• _What the task asks_: Your answer should consist of every line from the records that holds the string "avatar".

Saved entries
================================

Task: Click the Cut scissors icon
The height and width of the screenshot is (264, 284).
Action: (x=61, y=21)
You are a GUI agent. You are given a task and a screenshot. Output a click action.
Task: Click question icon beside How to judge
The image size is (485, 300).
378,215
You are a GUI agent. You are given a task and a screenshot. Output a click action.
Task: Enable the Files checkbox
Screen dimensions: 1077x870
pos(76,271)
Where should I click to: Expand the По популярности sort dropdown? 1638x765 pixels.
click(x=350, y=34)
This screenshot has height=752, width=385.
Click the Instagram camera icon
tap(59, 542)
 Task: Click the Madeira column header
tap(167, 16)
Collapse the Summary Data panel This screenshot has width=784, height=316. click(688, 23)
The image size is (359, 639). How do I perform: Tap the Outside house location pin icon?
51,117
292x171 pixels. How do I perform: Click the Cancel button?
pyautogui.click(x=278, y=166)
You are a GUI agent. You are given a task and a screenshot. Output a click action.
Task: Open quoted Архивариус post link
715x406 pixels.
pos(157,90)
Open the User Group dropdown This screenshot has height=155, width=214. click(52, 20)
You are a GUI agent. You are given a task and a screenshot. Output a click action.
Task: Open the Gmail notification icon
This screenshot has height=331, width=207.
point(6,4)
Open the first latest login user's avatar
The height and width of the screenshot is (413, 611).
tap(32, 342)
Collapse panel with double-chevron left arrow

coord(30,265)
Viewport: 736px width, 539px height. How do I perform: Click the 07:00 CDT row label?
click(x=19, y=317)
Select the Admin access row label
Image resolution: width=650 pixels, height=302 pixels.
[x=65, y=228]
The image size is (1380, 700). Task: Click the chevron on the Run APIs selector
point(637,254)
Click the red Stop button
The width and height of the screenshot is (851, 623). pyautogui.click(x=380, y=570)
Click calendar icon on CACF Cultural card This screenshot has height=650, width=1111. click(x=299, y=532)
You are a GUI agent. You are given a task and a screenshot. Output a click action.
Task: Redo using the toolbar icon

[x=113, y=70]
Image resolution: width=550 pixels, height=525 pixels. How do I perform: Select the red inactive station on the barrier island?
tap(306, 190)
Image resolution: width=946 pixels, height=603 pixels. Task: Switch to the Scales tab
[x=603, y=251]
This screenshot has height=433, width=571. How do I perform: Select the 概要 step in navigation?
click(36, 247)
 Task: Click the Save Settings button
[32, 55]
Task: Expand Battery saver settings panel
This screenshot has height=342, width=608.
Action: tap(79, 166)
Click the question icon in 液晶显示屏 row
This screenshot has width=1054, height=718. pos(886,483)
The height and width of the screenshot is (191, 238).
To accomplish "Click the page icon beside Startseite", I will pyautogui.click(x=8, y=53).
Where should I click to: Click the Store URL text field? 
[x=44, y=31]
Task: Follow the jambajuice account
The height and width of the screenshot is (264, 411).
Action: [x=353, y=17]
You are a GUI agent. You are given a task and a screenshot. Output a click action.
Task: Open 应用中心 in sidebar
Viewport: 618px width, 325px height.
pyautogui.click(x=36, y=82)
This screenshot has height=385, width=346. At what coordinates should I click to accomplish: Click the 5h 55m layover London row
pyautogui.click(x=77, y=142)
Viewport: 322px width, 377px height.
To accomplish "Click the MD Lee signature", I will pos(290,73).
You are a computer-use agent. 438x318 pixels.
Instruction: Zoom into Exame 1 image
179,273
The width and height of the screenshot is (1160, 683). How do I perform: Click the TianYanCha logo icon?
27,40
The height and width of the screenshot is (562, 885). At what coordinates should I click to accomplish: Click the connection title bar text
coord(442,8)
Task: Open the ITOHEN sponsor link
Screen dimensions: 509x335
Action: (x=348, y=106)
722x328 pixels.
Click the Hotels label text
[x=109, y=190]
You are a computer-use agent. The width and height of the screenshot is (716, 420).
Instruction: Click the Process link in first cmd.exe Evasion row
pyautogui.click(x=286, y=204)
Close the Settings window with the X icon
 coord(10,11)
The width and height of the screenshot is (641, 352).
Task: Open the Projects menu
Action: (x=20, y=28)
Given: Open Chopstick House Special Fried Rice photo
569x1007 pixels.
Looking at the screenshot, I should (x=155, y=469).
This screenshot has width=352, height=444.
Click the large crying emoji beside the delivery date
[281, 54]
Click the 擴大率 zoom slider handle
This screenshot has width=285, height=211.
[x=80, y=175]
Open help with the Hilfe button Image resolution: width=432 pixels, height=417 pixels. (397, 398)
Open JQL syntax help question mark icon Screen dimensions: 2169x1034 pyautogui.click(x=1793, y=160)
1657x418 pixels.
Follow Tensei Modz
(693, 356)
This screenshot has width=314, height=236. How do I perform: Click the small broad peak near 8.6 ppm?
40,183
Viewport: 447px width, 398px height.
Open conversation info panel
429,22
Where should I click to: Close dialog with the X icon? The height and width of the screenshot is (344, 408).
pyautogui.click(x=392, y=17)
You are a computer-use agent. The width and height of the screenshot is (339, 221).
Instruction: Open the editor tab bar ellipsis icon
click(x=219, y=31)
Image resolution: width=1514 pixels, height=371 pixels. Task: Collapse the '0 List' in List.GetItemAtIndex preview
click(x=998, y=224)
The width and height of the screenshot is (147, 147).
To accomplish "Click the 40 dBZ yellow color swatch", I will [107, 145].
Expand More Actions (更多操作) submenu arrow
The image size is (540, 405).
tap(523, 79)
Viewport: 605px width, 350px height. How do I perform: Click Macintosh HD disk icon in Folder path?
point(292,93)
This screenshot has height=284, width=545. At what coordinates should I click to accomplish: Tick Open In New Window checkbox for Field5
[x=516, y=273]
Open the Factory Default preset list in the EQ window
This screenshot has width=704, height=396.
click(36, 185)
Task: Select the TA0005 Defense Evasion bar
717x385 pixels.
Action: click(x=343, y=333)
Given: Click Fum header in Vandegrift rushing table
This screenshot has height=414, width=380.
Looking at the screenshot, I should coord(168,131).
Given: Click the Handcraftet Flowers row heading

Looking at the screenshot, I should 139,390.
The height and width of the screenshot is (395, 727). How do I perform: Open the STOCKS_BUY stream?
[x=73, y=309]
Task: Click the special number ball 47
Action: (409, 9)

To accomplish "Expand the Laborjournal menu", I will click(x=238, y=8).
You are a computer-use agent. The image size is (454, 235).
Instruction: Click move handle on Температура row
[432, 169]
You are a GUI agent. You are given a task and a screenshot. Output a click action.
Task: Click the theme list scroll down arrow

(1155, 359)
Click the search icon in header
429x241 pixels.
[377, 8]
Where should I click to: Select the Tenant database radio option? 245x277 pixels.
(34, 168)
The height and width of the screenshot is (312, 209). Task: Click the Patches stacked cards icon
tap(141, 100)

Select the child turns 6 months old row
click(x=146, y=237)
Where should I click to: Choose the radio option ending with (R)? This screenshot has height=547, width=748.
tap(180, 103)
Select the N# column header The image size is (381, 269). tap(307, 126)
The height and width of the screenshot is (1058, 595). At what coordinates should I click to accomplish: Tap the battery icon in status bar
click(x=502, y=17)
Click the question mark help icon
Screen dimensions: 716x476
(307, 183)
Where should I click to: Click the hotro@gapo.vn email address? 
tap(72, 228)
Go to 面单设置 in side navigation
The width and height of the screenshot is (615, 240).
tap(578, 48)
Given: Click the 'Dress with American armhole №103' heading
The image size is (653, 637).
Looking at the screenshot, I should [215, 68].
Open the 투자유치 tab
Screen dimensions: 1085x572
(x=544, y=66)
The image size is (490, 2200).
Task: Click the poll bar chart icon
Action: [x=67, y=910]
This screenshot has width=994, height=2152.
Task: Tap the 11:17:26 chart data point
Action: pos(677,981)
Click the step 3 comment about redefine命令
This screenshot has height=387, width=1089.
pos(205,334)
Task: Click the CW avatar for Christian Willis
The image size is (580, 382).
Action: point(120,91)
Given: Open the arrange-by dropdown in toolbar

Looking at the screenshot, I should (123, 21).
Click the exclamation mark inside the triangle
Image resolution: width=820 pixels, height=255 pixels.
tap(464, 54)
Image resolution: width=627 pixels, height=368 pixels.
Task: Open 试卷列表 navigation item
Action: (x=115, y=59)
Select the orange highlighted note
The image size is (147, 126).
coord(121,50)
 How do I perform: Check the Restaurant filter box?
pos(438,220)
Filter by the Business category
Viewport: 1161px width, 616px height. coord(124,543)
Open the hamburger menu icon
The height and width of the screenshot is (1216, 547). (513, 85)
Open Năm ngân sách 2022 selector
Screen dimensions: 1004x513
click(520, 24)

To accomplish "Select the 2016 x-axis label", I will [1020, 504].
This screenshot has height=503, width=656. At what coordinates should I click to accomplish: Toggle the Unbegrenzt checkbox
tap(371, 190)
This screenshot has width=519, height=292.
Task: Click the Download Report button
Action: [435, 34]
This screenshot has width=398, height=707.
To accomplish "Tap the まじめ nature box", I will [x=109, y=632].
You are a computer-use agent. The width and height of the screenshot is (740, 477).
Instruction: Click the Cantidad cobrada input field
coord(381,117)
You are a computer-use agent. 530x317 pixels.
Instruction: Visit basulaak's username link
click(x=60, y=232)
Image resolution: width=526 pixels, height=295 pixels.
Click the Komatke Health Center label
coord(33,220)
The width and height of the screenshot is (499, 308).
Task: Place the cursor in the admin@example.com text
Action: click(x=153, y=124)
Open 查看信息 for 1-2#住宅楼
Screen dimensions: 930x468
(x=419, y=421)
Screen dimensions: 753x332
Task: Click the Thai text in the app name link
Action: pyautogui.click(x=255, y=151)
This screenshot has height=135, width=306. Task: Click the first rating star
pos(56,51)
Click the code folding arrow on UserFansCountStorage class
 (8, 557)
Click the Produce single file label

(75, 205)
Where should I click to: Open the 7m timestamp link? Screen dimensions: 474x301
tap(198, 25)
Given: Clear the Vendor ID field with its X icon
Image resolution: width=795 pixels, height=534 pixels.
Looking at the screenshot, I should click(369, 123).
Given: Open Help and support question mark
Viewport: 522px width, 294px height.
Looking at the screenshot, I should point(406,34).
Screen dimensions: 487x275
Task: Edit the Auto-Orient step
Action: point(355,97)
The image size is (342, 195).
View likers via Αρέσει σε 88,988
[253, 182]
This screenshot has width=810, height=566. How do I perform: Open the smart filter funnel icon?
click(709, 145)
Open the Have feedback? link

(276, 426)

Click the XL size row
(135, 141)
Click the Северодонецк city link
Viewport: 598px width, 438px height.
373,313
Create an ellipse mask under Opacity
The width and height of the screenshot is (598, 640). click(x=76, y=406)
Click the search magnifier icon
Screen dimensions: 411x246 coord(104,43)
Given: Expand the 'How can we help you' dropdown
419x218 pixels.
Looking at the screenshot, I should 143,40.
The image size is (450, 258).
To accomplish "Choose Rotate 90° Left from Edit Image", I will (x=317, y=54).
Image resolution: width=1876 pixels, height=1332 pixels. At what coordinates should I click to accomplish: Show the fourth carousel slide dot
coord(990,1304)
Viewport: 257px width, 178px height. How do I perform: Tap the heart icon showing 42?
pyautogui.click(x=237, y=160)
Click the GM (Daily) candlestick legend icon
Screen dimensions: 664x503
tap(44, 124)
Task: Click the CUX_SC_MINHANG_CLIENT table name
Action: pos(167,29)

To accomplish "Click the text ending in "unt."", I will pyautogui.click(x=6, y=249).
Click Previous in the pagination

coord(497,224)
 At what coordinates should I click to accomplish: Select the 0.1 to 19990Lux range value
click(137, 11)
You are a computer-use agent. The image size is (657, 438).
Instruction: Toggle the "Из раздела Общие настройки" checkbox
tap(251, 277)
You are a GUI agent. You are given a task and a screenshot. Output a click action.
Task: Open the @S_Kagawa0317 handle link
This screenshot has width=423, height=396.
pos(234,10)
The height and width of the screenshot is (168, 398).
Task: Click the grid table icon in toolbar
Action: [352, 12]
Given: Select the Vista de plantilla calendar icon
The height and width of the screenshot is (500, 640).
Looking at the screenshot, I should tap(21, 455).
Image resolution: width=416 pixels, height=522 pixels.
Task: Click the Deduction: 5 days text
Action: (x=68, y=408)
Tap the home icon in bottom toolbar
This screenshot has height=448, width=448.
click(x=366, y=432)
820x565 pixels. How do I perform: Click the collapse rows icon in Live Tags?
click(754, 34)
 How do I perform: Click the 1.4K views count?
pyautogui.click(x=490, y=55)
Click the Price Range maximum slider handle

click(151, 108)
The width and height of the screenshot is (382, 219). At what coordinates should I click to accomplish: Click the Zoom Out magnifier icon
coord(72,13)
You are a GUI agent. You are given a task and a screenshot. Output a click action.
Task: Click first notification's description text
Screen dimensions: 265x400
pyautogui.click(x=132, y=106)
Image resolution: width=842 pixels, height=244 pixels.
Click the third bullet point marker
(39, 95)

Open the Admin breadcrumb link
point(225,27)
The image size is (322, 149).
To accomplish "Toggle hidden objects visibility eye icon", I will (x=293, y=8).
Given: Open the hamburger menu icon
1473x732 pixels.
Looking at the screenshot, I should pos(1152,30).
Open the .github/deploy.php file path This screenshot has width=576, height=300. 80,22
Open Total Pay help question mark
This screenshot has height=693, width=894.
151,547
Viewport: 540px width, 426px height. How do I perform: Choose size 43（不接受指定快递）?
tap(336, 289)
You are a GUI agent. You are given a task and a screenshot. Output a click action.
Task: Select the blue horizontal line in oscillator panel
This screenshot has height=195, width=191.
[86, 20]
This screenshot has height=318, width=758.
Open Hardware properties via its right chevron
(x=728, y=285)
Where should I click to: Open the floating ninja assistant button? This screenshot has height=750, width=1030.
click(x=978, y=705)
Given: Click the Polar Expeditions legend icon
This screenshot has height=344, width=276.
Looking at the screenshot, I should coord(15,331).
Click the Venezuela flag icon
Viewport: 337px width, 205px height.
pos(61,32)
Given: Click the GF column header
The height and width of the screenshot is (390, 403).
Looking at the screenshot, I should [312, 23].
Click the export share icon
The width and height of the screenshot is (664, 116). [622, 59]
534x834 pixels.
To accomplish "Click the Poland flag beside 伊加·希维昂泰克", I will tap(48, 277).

================================

• _Task response_:
Open the first latest login user's avatar
Task: Click the CW avatar for Christian Willis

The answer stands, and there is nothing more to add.